Сущность «исторіи» весьма несложна. Профессора нѣжинской гимназіи раздѣлялись на нѣсколько группъ, относившихся другъ къ другу далеко не дружелюбно. Одна изъ этихъ группъ, отличавшаяся «охранительными» тенденціями, пустила, наконецъ, въ ходъ доносъ и обвиненіе въ «вольнодумствѣ» и вредномъ вліяніи на учениковъ. Началось разслѣдованіе, не выходившее сперва изъ стѣнъ заведенія; затѣмъ въ дѣло вмѣшались высшія власти, и оно покончилось увольненіемъ и высылкою четырехъ профессоровъ, заподозрѣнныхъ въ «вольнодумствѣ». Главнымъ дѣйствующимъ лицомъ во всей этой исторіи со стороны обвиненія является австрійскій выходецъ Билевичъ, профессоръ политическихъ наукъ, а со стороны обвиняемой — Бѣлоусовъ, профессоръ естественнаго права и инспекторъ гимназическаго пансіона. Впослѣдствіе обвиненіе въ «вольнодумствѣ» распространилось еще на трехъ преподавателей: Зингера (нѣмецкой словесности), Ландражина (французской словесности) и Шапалинскаго (математики). Г. Лавровскій вообще довольно скупъ на характеристики личностей, выступающихъ въ его разсказѣ, но, судя по всему, нѣжинскіе «вольнодумцы» далеко не принадлежали къ числу крайнихъ даже для того времени. Такъ, напримѣръ, Бѣлоусовъ, наиболѣе инкриминированный изъ всѣхъ ихъ, считалъ даже предосудительнымъ для учениковъ чтеніе Пушкина: при определѣніи в должность инспектора, жалуясь конференціи на распущенность пансіонеровъ, онъ указывалъ, между прочимъ, что ученики «читаютъ книги, неприличныя для ихъ возраста, держатъ у себя сочиненія Александра Пушкина и другихъ подобныхъ». Какъ бы то ни было, въ маѣ 1827 г., Билевичъ подалъ въ конференцію донесеніе, въ которомъ объяснялъ, что онъ «примѣтилъ въ нѣкоторыхъ ученикахъ нѣкоторыя основанія вольнодумства, происходившія отъ заблужденія въ основаніяхъ права естественнаго, которое вопреки предписанію попечителя читается не по системѣ де-Мартини, а по основаніямъ философіи Канта и Шада» (стр. 95). Бѣлоусовъ отвѣчалъ, что обвиненіе это ложное и обличаетъ только невѣжество Билевича, въ доказательство же, что курсъ его не отступаетъ отъ предписаннаго руководства, представилъ ученическія записки, составленныя съ его словъ. Билевичъ, съ своей стороны, тоже представилъ два экземпляра записокъ, объясняя, что записки, поданныя Бѣлоусовымъ, не подлинныя, а исправленныя имъ послѣ. И тѣ и другія записки переданы были на конференцію законоучителю гимназіи Волынскому для разсмотрѣнія, нѣтъ ли въ нихъ чего противнаго православной вѣрѣ.
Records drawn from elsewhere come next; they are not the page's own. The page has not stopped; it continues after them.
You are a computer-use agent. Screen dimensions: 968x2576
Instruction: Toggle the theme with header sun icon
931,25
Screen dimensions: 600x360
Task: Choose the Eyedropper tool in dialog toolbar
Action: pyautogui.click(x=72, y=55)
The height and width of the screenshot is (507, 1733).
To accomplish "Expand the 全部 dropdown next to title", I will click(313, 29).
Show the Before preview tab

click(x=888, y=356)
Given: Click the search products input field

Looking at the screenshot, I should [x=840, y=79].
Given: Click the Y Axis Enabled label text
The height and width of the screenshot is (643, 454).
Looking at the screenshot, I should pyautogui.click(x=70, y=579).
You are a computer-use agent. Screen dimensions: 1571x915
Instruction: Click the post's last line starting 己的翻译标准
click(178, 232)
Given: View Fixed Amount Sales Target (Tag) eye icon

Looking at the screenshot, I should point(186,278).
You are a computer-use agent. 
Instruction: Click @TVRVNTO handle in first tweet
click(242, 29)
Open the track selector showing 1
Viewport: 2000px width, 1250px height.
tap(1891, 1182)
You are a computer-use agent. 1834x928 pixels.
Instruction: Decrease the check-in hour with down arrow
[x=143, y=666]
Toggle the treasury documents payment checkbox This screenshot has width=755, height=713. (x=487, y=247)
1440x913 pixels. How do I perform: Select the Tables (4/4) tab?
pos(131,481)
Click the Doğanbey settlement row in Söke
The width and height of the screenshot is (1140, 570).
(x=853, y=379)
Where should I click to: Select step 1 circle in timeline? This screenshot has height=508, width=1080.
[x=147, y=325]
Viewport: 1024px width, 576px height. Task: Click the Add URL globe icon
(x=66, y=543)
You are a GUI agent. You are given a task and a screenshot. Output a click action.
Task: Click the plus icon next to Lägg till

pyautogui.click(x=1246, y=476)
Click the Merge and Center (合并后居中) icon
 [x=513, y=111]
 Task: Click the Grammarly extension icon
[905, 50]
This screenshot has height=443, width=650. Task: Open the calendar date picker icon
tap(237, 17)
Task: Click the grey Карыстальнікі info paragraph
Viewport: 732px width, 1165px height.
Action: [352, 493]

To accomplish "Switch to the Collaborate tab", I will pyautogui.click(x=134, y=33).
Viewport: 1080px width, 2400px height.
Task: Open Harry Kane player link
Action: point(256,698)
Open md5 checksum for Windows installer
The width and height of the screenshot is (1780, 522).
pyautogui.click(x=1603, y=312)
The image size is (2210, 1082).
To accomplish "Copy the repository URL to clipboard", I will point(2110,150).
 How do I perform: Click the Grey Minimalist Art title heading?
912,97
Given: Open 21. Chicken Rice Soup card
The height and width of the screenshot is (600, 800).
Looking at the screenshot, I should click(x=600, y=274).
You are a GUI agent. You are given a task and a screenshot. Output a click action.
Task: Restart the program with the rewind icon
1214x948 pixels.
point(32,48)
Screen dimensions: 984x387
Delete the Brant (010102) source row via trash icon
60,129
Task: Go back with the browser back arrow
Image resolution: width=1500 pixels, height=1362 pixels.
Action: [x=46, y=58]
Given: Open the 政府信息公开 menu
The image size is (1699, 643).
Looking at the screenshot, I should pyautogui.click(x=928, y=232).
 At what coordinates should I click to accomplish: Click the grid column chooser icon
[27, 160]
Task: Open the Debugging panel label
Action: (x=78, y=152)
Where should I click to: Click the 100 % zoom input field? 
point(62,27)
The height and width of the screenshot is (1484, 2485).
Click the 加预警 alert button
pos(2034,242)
От. протоіерей дѣйствительно нашелъ въ запискахъ ядъ. По его мнѣнію, многія наставленія, преподаваемыя Билевичемъ «въ классической наукѣ естественнаго права», являются «цѣли воспитанія юношей несоотвѣтственными и съ самымъ благочестіемъ несообразными», тѣмъ паче — прибавляетъ от. Волынскій — «что въ оной, врученной мнѣ для пересмотрѣнія тетрадкѣ между правилами нигдѣ не было преподано о должностяхъ къ Богу, къ родителямъ, къ наставнику, къ начальству и вообще къ ближнему, даже къ самому себѣ». Г. Лавровскій подроб-но знакомитъ насъ съ сущностью замѣчаній протоіерея Волынскаго: по большей части, это простыя придирки и пристрастныя истолкованія положеній весьма невиннаго характера.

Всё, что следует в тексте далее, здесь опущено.